When my brother died,that faith broke open wider than the Grand Canyon. I began to have doubts. While that event from my childhood wasn’t what undid my faith, it was the beginning. So it was odd that yesterday, sitting through a memorial service in a small Christian church, the reading of Psalm 23 moved me: The Lord is my shepherd, I lack nothing. He makes me lie down in green pastures, he leads me beside quiet waters, he refreshes my soul. This psalm was the favorite of the woman who’s life we were celebrating. Her daughter was in my class last year. I was honored to have been invited to be there; yet incredibly sad to have watched her struggle this past year as she realized her mom was slowly leaving her. 

I am in the second half of The Fall Institute of the Southern Maine Writers’ Project. After 2 weeks of meeting this past summer we were to follow up with 4 Saturdays this fall. I was supposed to be there for a full day yesterday. It was the day of my final presentation, my Teacher Action Research Project. It was a big deal. I love this institute and so I care, a lot. I love the community of writers that I get to spend time with. To me we feel like an extended family. We are all as different as can be but we all care about each other and we all care about helping our students share their thoughts and feelings through their writing. I was ready for my presentation. I was excited to share what I found and what I didn’t find. The title of my project was, Can Quiet 5 Help Relieve My Students’ Writing Anxiety?

Let me back up a bit and explain that Thursday evening I got a text from this little girl I taught last year. The text gave me the time, place, and directions to her mom’s memorial service that was to be held Saturday, the same day as my presentation. Of course I knew what the right thing to do was. But it would have been the 3rd missed class this fall. I never miss classes. But this fall there have been a number of family health issues that seemed to surface on the days we were to meet. I emailed my professors, again. Explained the situation and my concern over missing yet another class. “Go,” was the reply. “Of course you need to go and be there.” She, of course, was right. I needed to be there. A kid doesn’t text you a message like that for no reason. The email ended with, “Come if you can when you get out. We’ll figure it out.”

During the service I watched as this family struggled on so many levels. It was heart wrenching. When I left to begin my hour and a half drive to class I forced myself to switch gears and focus on the upcoming presentation. A cup of coffee helped. But the whole time I was driving I was wondering what on Earth I was doing. I was in a fog.

When I walked into that college classroom I felt like I was home. To see everyone sitting there focusing on the presentation before them was instantly calming. The two young women presenting are amazing new teachers. I admire and respect them so much and was so glad to be there for their presentation. Then it was my turn.

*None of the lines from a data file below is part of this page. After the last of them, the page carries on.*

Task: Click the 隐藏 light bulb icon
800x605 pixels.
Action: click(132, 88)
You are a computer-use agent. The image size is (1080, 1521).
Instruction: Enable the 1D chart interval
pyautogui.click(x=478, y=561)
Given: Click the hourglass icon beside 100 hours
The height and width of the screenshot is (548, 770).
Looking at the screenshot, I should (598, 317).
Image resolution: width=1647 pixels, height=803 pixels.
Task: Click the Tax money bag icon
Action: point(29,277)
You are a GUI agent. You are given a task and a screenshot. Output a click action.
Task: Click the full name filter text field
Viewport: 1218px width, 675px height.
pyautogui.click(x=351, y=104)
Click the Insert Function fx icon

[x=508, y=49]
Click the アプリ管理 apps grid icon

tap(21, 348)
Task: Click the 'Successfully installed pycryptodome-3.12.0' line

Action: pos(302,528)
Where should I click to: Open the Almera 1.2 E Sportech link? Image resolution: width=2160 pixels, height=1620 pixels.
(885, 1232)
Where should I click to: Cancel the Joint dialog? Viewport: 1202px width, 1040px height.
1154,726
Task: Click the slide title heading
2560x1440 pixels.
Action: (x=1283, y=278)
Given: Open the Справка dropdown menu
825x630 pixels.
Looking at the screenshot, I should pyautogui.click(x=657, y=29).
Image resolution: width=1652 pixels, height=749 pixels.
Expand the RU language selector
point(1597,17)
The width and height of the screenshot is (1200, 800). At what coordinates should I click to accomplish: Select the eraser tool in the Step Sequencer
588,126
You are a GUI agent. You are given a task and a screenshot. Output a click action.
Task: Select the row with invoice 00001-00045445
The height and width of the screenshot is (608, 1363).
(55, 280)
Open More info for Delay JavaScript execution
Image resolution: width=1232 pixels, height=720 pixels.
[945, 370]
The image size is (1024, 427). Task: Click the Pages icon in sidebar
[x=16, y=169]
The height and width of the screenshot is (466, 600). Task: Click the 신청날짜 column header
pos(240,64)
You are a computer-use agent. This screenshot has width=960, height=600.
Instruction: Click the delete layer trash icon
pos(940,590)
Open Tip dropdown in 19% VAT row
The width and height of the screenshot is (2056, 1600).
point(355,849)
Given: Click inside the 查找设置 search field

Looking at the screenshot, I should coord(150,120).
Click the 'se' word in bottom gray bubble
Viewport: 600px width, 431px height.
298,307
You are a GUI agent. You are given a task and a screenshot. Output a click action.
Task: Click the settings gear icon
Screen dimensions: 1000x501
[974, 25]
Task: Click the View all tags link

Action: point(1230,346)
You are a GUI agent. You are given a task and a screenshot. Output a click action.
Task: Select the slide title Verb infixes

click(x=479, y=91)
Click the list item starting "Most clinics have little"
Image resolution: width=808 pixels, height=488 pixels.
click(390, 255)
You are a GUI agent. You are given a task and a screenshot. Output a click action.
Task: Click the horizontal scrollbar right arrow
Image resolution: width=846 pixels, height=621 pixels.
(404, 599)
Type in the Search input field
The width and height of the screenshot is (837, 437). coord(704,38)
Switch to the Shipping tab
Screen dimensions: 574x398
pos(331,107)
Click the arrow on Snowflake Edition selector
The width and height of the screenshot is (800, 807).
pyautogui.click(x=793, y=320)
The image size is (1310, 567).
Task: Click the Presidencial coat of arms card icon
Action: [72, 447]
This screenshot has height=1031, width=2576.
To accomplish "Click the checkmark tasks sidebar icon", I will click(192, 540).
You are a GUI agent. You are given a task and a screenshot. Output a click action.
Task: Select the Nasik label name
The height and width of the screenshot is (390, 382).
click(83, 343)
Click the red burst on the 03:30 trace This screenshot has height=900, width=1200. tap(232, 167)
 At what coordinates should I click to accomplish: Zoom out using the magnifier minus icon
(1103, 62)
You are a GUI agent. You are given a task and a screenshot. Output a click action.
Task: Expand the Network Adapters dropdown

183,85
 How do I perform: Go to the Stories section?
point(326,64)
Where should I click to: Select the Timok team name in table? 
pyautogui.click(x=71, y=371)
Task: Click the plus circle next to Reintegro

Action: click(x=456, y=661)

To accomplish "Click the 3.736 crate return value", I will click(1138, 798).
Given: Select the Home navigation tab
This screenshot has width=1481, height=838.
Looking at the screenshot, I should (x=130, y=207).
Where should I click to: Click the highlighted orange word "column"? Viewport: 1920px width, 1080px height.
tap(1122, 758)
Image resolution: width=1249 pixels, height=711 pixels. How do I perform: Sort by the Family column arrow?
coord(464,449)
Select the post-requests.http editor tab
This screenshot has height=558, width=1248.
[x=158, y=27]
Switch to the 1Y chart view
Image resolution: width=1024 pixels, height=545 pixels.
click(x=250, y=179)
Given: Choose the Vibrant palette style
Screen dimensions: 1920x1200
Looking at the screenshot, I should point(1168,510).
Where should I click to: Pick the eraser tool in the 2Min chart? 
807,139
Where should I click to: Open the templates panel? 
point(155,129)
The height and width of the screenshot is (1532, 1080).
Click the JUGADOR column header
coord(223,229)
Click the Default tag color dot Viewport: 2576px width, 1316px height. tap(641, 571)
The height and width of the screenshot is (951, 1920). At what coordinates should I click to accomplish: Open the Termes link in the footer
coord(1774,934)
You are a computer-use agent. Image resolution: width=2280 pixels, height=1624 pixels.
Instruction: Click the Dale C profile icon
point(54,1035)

I couldn’t do what I had planned. And yet, they all cared. They all focused like what I had to say was the most important thing for them to listen to and think about at that time. They turned and talked with each other and had amazing ideas. They wrote and shared wonderful thoughts. And then the magic happened. When I was done and cleaning up they each walked over to me, one at a time, and silently gave me an index card telling me how wonderful the presentation was and what specifically they liked. I forgot about that ritual. I forgot that we honored each other with such a beautiful and simple action.The fog lifted and I was back, back amongst friends who refresh my soul.